The prime focus of the Sickle Cell Disease Implementation Program, according to an announcement, is to create an mHealth tool to manage hydroxyurea treatment. While Hydroxyurea can lessen disease complications, patient adherence is a concern.

“Adherence to medication in chronic diseases is always one the greatest barriers to adequate care," Hankins told FierceMobileHealthcare  via email. "It is even more of a problem among adolescents and young adults who have the highest rates of low treatment compliance and care abandonment in comparison to all other age groups."

Hankins noted that adolescents and young adults are big tech and mobile devices users, which makes them amenable to digital healthcare.

“For these reasons, if we develop an app that can integrate with their medical treatment, the likelihood of its adoption, and therefore, its impact will be significant," he said. "By designing an app that is informed by the adolescents and young adults preferences for how to help them better take their medication, I would expect its acceptance to be high, which will translate into better treatment compliance and increased effect of medications."
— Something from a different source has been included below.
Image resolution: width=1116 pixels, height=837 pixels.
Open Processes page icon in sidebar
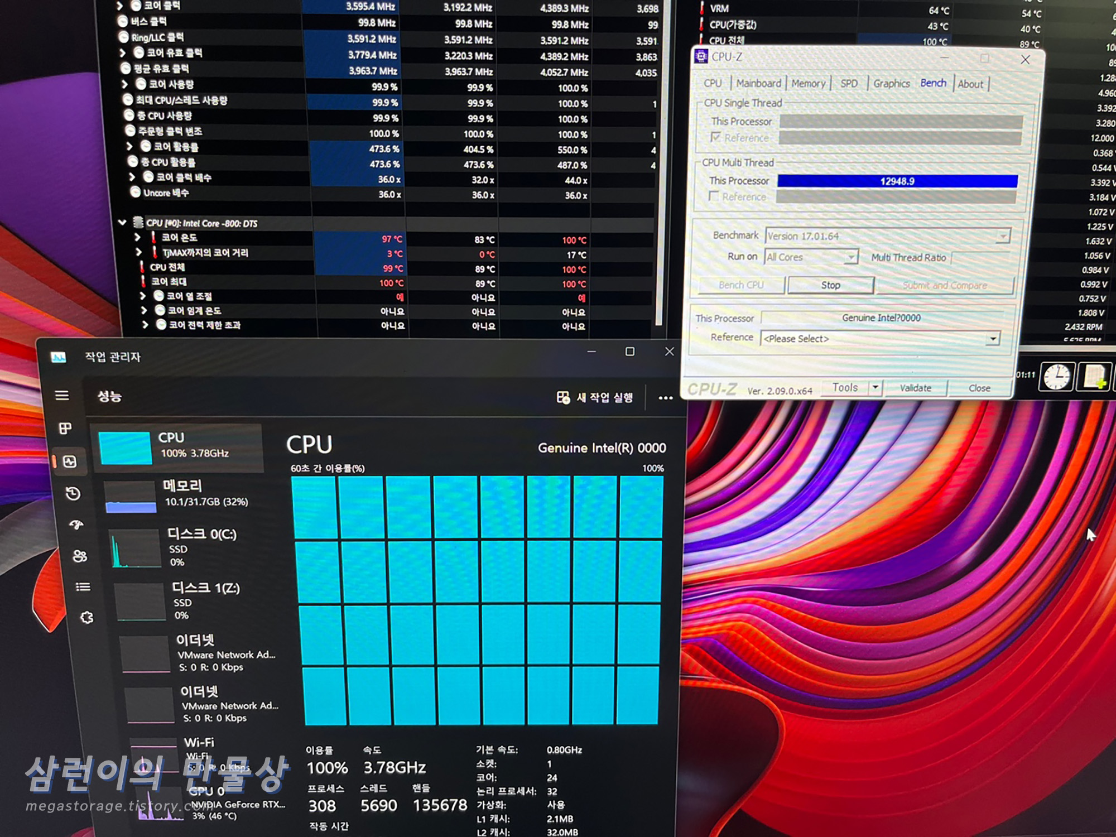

Researchers hope to identify hurdles on proper Hydroxyurea use and will share research data nationwide to foster best practices in medication use.

“Our starting point for this mobile health project is its potential impact on the patients we want to reach,” said Hankins. “The widespread availability of mobile phones in our patient community makes for an ideal communication channel to deliver messages that will help patients take hydroxyurea in a better way. It will also provide important other information on the disease and tips on how to stay healthy.”